Liu Chin-hsin (劉進興), convener of Taiwan Thinktank’s social and humanities group, said conservative estimates showed that the central government hired 3,974 dispatched workers in 2006, a figure that last year grew 43 percent to 5,686. The total number of dispatched workers also increased from 126,000 in 2006 to 339,000 last year, a 169 percent increase.
“The government mistakenly believes that flexibility is unavoidable, that temporary and dispatched labor is the key to creating employment and economic prosperity,” Taiwan Labor Front secretary-general Son Yu-lian (孫友聯) said. “However, employers that aim to minimize labor costs by choosing flexibility are doing so at the expense of the welfare of workers who are the most disadvantaged and marginalized.”

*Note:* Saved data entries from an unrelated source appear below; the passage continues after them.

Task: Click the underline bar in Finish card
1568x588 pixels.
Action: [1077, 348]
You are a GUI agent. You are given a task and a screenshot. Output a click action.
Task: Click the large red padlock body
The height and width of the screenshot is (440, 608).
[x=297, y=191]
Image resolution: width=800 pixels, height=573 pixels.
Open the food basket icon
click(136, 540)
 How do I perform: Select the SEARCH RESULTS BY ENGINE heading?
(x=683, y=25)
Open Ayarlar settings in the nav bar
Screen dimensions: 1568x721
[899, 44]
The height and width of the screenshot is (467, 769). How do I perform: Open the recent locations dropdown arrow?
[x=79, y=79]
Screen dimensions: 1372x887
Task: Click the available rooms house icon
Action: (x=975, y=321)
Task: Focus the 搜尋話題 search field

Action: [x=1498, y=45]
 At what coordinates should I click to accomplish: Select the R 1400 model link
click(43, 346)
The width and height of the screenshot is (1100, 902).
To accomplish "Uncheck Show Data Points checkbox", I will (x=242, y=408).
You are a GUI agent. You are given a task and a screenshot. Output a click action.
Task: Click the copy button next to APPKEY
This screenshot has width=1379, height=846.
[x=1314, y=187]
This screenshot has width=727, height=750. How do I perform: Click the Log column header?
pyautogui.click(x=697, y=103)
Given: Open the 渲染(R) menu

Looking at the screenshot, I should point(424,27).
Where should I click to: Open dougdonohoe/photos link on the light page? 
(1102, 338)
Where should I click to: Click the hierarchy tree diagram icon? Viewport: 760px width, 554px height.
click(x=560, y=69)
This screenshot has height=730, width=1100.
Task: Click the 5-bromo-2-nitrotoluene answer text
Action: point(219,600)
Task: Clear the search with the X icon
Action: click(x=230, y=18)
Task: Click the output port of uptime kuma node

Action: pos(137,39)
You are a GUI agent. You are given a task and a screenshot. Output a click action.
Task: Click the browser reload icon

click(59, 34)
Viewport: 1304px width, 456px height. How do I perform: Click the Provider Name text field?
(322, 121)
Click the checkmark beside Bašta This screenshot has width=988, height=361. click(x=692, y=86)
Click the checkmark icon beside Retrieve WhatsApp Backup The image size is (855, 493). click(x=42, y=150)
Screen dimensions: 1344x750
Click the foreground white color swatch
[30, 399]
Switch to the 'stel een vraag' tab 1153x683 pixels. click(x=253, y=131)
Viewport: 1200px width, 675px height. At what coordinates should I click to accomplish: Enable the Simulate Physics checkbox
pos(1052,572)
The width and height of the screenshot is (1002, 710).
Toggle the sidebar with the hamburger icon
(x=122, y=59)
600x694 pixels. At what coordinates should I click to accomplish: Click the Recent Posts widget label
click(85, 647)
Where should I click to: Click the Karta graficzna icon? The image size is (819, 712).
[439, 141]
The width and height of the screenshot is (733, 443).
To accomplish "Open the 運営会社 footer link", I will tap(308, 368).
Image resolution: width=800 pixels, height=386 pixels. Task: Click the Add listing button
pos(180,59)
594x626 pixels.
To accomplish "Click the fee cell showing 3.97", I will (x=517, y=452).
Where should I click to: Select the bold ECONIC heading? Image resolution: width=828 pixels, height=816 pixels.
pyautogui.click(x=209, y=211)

Taiwan Labor and Social Policy Research Association executive director Chang Feng-yi (張烽益) said the large income disparity the nation was already experiencing would only worsen if the government proceeds with plans to create a “wide-open door” for companies seeking to hire dispatched workers.
The Council of Labor Affairs, which held hearings recently to discuss a proposal to amend the Labor Standards Act (勞動基準法) that would include regulations and restrictions on the use of contract and temporary workers by businesses and hiring agencies, has proposed changes including capping the percentage of a company’s contract workforce at 3 percent. However, a firm would still be able to hire contract workers totaling up to 20 percent of its total workforce provided it receives union approval and a majority of employees are union members.
The changes would also prohibit hiring contract workers in certain industries such as the medical, security, airline, marine, public transportation and coal mining sectors.
Labor experts said the council’s list of industries that are not permitted to use contract labor effectively gives all other companies a green light to legally hire such workers, which may cause a large increase in non-standard employment across a wide variety of industries and more exploitation. They called on government officials to put a stop to such worker exploitation.